Blocks under the approach and departure paths carry combined road-plus-aviation noise, with some exceeding 65 dBA on the map's Overall layer. Blocks on the opposite side of Fishers Landing East, particularly to the east, show no measurable aviation contribution. Use the Aviation toggle on the map above to isolate the airport's footprint.
How Noise Is Distributed Across Fishers Landing East
The bar chart below shows the share of Fishers Landing East residents in each noise band. About 38% of residents live below the EPA's 55 dBA threshold, and roughly 26% live in blocks above 60 dBA. Long-term exposure in that range is linked to elevated stress hormones and cardiovascular risk.

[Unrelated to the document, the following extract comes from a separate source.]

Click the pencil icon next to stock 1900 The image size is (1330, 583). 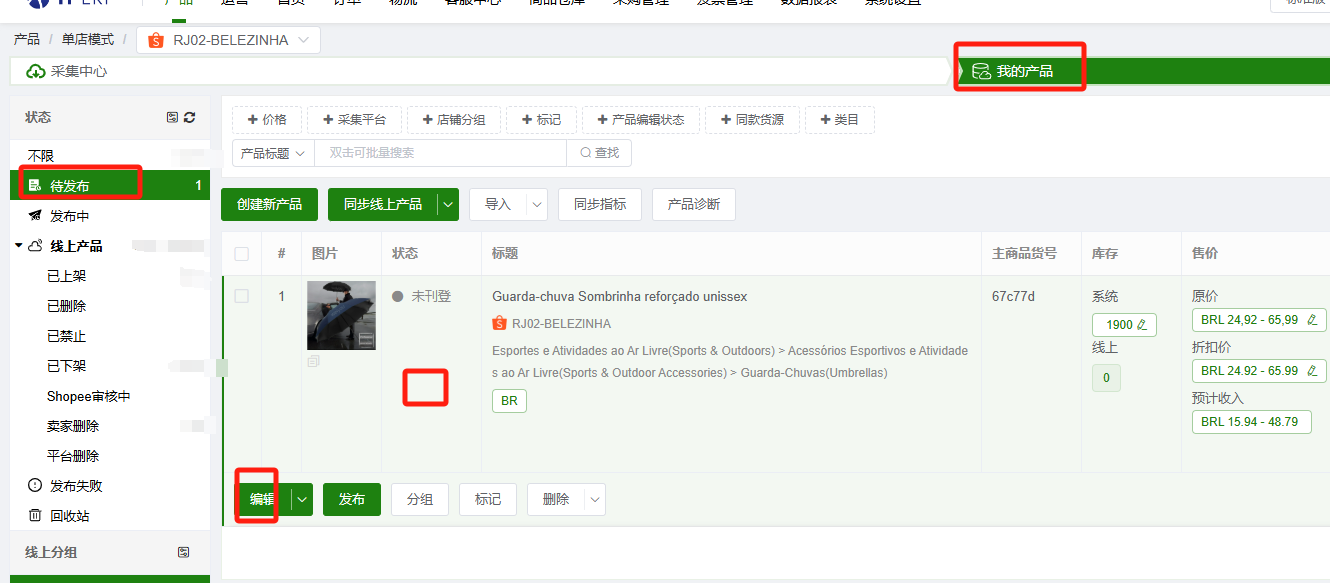click(1142, 325)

How Fishers Landing East Compares
Fishers Landing East sits the highest among the peer group. Below: how Fishers Landing East's average outdoor noise and share of residents above the EPA threshold compare with Fircrest, Landover-Sharmel, North Image, and West Minnehaha.
Average noise level (dBA)
Fishers Landing East's 56.3 dBA pop-weighted average is the highest among the peer group. Washington as a whole averages 51.3 dBA and the U.S. averages 52.0 dBA. Both are lower than Fishers Landing East because most of either area is rural land away from major roads.
Share of residents above 55 dBA
About 46.2% of Fishers Landing East residents live in blocks where outdoor levels exceed the EPA's 55 dBA threshold. That's more than any of its peer group. Measured by land area instead, 49.9% of Fishers Landing East's footprint sits above 55 dBA, against a Washington average of 27.7% and a national average of 28.1%.
What This Means if You're Moving to Fishers Landing East
- Distance from highways matters more than the neighborhood name. Two homes in the same zip code can differ by 20 dBA if one sits 100 meters from SE 20TH St and the other 500 meters away. The model captures this at 100-meter resolution, so noise exposure changes block by block.
- Tree canopy can help reduce modeled noise exposure. Roughly 23% of Fishers Landing East is under tree cover (heavier than most neighborhoods), and the dominant land cover is medium-intensity developed land. Both are measured from federal USDA Forest Service and USGS satellite imagery at 30-meter resolution. Streets with 60% or higher canopy show 3 to 5 dBA lower noise than comparable streets with bare ground or pavement, which is why the per-place decay rate above already accounts for it.
- Airport noise is directional. Portland International's approach paths concentrate aviation noise to the west. Neighborhoods to the east of downtown show no measurable contribution from the airport.